Other information you can see includes:

  • the main contact details, trading names, permissions and other basic information
  • the ‘status’ of a firm or individual, such as whether they are authorised or approved
  • whether a firm is covered by the Financial Ombudsman Service
  • and Financial Services Compensation Scheme (FSCS)
  • the regulated activities the firm can provide and its ‘permissions’ for those activities

The register can be found here: https://register.fca.org.uk/

What are the benefits to using an authorised company?

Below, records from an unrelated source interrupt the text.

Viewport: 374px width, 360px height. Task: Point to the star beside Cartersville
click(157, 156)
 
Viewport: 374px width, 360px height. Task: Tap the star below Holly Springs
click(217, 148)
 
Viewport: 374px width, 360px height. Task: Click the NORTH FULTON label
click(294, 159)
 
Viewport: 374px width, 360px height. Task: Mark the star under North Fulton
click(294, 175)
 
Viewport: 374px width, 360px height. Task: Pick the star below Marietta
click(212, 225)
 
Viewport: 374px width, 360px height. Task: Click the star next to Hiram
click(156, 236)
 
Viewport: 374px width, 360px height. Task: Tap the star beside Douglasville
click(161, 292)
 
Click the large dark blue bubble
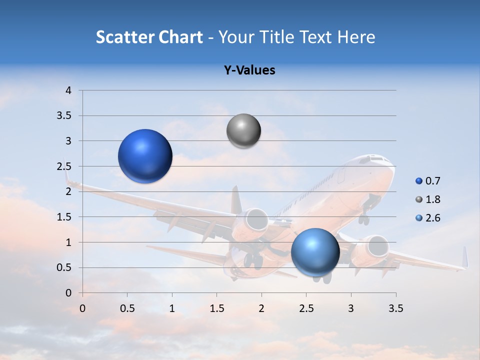(x=146, y=156)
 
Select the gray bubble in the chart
(x=244, y=131)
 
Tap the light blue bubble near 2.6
(x=315, y=252)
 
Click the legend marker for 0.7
(x=419, y=181)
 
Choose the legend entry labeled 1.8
(x=433, y=200)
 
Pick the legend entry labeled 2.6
(x=433, y=218)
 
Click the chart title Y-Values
(x=250, y=70)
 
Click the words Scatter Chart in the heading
(x=149, y=37)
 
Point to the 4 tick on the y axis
(x=69, y=90)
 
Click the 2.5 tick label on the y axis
(x=64, y=166)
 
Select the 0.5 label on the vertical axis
(x=64, y=268)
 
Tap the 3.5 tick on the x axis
(x=396, y=308)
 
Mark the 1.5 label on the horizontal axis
(x=216, y=308)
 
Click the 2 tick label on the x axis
(x=262, y=308)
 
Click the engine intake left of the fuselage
(x=258, y=220)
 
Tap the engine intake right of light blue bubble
(x=378, y=246)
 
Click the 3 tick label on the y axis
(x=69, y=141)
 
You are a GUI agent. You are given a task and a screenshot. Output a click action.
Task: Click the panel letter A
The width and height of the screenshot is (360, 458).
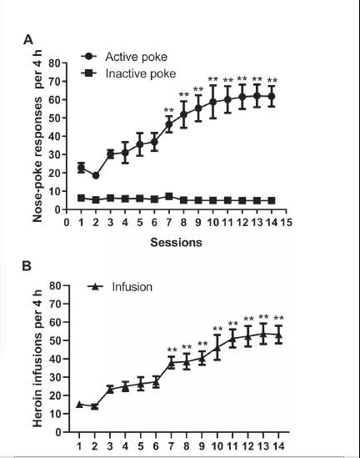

Uninvested lender money is protected if the firm goes bust
Platforms must hold lenders’ money that is yet to be lent out separately from other funds, so that it can be returned in the event of insolvency

Access to the Financial Ombudsman

Lenders can approach the Financial Ombudsman if the platform hasn’t resolved a complaint to their satisfaction. Details of how the Financial Ombudsman Service works can be found here: http://www.financial-ombudsman.org.uk/

Capital requirements

The FCA sets out a capital requirement for most regulated firms to ensure that they have a buffer for periods of financial difficulty, or enough funds to allow the firm to wind down in an orderly manner if necessary. From April 2017, platforms must have a sum of at least £50,000 available. This value increases along with the size of the loan book.

Provisions for loans to continue

In the event that a platform ceases operations, arrangements must be in place to ensure that existing loans can continue to run in an orderly fashion until the loan naturally ends.
 

Who makes the rules?

The FCA set out the rules for companies to adhere to. These are published in the FCA handbook, which is used as a reference tool for guidance and direction.